This has been a most beautiful day, and I have taken a long walk out of town. How much I should like sometimes to walk with you again! I went to the church of St. Lorenzo, one of the most ancient in Rome, rich in early mosaics, also with spoils from the temples, marbles, ancient sarcophagi with fine bassirilievi, and magnificent columns. There is a little of everything, but the medley is harmonized by the action of time, and the sensation induced is that of repose. It has the public cemetery, and there lie the bones of many poor; the rich and noble lie in lead coffins in the church vaults of Rome, but St. Lorenzo loved the poor. When his tormentors insisted on knowing where he had hid his riches,—“There,” he said, pointing to the crowd of wretches who hovered near his bed, compelled to see the tyrants of the earth hew down the tree that had nourished and sheltered them.
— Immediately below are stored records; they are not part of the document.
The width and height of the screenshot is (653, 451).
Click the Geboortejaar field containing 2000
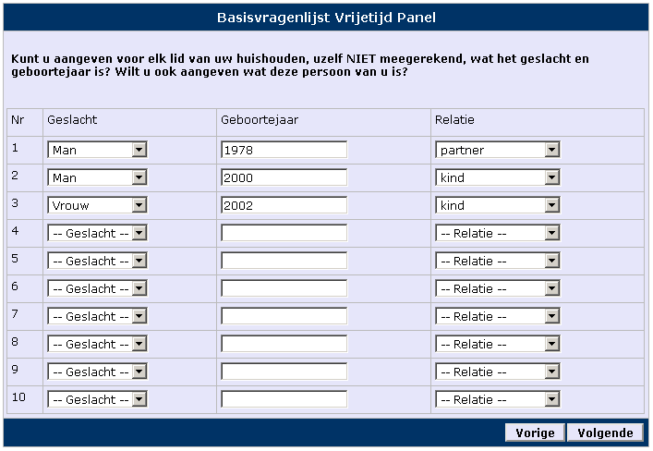point(284,177)
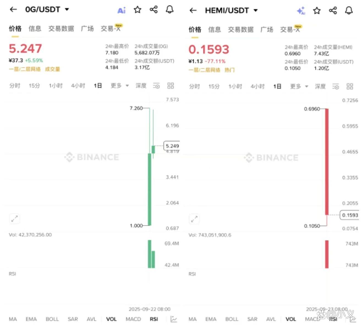
Task: Open the 信息 tab on HEMI panel
Action: [214, 30]
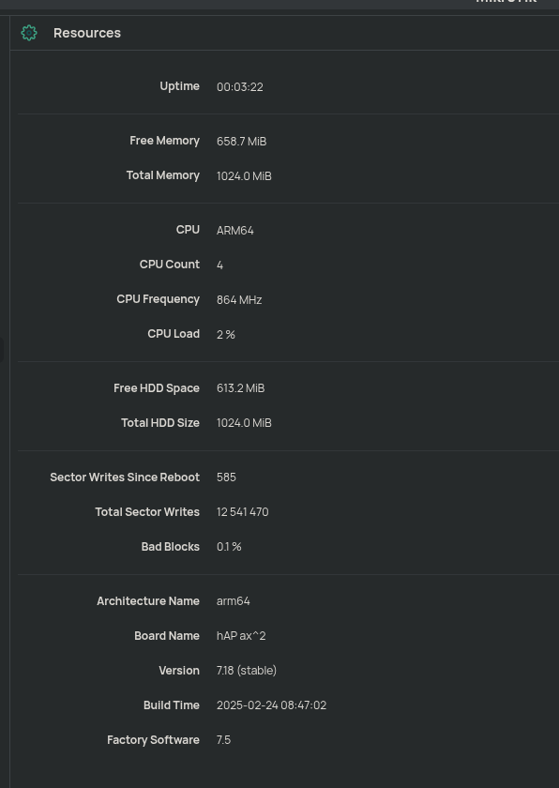The width and height of the screenshot is (559, 788).
Task: Click the Free Memory value 658.7 MiB
Action: click(241, 141)
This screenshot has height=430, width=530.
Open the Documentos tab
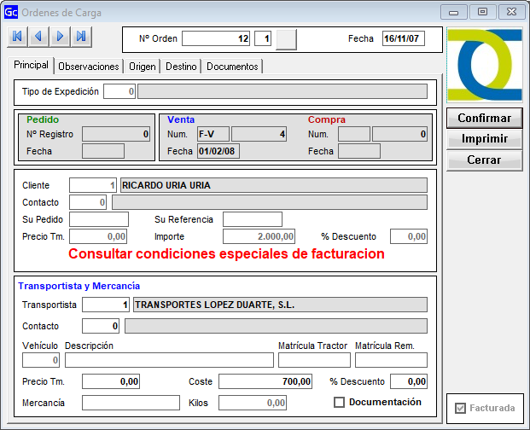232,67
Amid the crowd of inexpressive epitaphs, one touched me, erected by a son to his father. “He was,” says the son, “an angel of prosperity, seeking our good in distant countries with unremitting toll and pain. We owe him all. For his death it is my only consolation that in life I never left his side.”
Returning, I passed the Pretorian Camp, the Campus Salisetus, where vestals that had broken their vows were buried alive in the city whose founder was born from a similar event. Such are the usual, the frightful inconsistencies of mankind.
From my windows I see the Barberini palace; in its chambers are the pictures of the Cenci, and the Galatea, so beautifully described by Goethe; in the gardens are the remains of the tomb of Servius Tullius.
Yesterday as I went forth I saw the house where Keats lived in Rome, and where he died; I saw the Casino of Raphael. Returning, I passed the villa where Goethe lived when in Rome: afterwards, the houses of Claude and Poussin.
Ah what human companionship here! how everything speaks! I live myself in the apartment described in Andersen’s “Improvvisatore,” which get you, and read a scene of the childhood of Antonio. I have the room, I suppose, indicated as being occupied by the Danish sculptor.
* * * * *
TO THE SAME.
Rome, March 17, 1849.
I take occasion to enclose this seal, as a little birthday present, for I think you will be twenty-five in May. I have used it a great deal; the design is graceful and expressive,—the stone of some little value.
I live with the severest economy consistent with my health. I could not live for less anywhere. I have renounced much, have suffered more. I trust I shall not find it impossible to accomplish, at least one of my designs. This is, to see the end of the political struggle in Italy, and write its history. I think it will come to its crisis within, this year. But to complete my work as I have begun, I must watch it to the end.
This work, if I can accomplish it, will be a worthy chapter in the history of the world; and if written with the spirit which breathes through me, and with sufficient energy and calmness to execute well the details, would be what the motto on my ring indicates,—“a possession for ever, for man.”